> [UNTERSUCHTER TEXT]:
┄┄┄┄┄┄┄┄┄┄┄┄┄┄┄┄┄┄┄┄

Giovinazzi aus dem Rennen

Nachdem Ferrari seinen Nachwuchsfahrer Leclerc erfolgreich bei Alfa Romeo Sauber untergebracht hat, wollten sie nun auch einen Platz für Giovinazzi finden. Das Haas F1 Team wäre eine Option.

Kein Platz für Giovinazzi

Seit Juli konnte man den Italiener in sieben Freitagstrainings in einem Haas Boliden sehen und Ferrari machte sich Hoffnungen Giovinazzi dort als Testfahrer unterzubringen. Doch das Haas F1 Team macht Ferrari einen Strich durch die Rechnung. Laut dem Haas Teamchef Günther Steiner machte der Italiener keinen guten Eindruck und somit findet sich auch kein Platz für ihn. „Ich glaube nicht, dass es uns oder den Fahrern geholfen hat. Ich kann nicht sagen, dass es negativ war, aber es war auch nicht positiv. Wir werden sehen, was wir nächstes Jahr machen werden, aber wir haben darüber noch nicht gesprochen.“, erzählt Steiner der dänischen Zeitung Ekstra Bladet.

┄┄┄┄┄┄┄┄┄┄┄┄┄┄┄┄┄┄┄┄

> [EXTRAHIERTE DATEN]:

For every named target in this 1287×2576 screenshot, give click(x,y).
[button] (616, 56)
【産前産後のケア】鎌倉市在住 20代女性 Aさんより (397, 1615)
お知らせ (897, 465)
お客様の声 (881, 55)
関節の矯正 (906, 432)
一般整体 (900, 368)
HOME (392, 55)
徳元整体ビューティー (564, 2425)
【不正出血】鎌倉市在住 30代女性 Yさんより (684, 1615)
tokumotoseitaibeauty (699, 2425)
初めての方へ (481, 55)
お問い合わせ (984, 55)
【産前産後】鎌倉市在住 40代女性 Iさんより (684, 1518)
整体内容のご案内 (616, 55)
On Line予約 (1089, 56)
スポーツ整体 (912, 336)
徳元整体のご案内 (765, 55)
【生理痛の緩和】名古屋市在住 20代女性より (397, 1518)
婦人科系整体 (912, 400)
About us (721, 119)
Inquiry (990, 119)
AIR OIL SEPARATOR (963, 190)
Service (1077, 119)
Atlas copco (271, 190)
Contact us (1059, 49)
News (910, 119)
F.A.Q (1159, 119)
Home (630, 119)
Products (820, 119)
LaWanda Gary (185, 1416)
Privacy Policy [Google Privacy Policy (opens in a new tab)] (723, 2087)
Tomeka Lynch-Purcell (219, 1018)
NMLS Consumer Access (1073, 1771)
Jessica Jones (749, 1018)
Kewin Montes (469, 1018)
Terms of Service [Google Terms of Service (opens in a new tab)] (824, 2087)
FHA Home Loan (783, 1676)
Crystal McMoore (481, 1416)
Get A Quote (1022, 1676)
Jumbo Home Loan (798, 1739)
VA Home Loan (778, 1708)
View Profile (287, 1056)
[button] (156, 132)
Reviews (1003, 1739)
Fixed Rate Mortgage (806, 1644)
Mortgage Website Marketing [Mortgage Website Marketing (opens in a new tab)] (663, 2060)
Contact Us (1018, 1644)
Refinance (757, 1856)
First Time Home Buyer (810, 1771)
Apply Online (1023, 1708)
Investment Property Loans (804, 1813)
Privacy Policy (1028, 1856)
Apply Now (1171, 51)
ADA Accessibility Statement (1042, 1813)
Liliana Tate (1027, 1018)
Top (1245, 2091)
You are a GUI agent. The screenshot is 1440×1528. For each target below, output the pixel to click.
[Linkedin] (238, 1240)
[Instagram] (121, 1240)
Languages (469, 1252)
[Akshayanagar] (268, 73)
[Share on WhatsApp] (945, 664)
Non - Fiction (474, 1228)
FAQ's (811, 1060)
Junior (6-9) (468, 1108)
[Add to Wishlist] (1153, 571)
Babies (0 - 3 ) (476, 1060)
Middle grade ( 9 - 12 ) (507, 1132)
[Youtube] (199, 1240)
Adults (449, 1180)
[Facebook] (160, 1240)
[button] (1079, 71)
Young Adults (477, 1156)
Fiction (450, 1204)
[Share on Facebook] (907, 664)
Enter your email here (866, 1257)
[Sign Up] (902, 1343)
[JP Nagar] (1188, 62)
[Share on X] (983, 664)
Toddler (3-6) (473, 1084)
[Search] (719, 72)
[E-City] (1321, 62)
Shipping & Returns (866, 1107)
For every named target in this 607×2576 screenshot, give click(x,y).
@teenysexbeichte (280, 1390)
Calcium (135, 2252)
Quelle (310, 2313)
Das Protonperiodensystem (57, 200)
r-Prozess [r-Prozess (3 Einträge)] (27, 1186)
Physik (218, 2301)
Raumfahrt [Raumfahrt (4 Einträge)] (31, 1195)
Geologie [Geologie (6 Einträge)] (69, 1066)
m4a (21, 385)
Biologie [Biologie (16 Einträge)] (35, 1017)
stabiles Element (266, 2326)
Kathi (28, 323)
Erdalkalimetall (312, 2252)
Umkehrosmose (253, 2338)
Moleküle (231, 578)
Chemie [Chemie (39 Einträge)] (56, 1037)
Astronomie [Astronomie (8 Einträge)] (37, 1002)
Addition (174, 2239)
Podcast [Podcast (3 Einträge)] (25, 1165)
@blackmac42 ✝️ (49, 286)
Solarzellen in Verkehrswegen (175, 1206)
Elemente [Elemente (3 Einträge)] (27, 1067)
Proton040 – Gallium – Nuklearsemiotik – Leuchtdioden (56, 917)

┄┄┄┄┄┄┄┄┄┄┄┄┄┄┄┄┄┄┄┄

> [ARBEITSANWEISUNG]: Führen Sie den Text über Giovinazzi und das Haas F1 Team im Anschluss an dessen letzten Satz fort.

> [SCHRIFTLICHE ANTWORT]:
Auch bei Sauber konnte sich Giovinazzi nicht durchsetzen. Dort entschied man sich Leclerc mit an Bord zu holen und weiterhin Marcus Ericsson zu behalten. Auch die Anfrage bei Haas wurde abgelehnt. „Sie haben gefragt, und wenn man nicht fragt, bekommt man auch nicht das, was man will. Sie haben uns nicht unter Druck gesetzt. Wir haben gleich klargestellt, dass wir schon zwei Fahrer für nächstes Jahr haben. Es war ziemlich geradeheraus.“, fügt Steiner noch hinzu. Auch Ferrari Präsident Marchionne äußert sich zu Giovinazzis Lage: „Wir verstehen sein Verlangen Rennen zu fahren, aber im Moment gibt es keinen Platz.“ Obwohl es keinen offiziellen Job für Giovinazzi gibt, wird er 2018 dennoch seinen Auftritt haben, denn es sind sechs Trainings mit dem Italiener bei Alfa Romeo Sauber vorgesehen.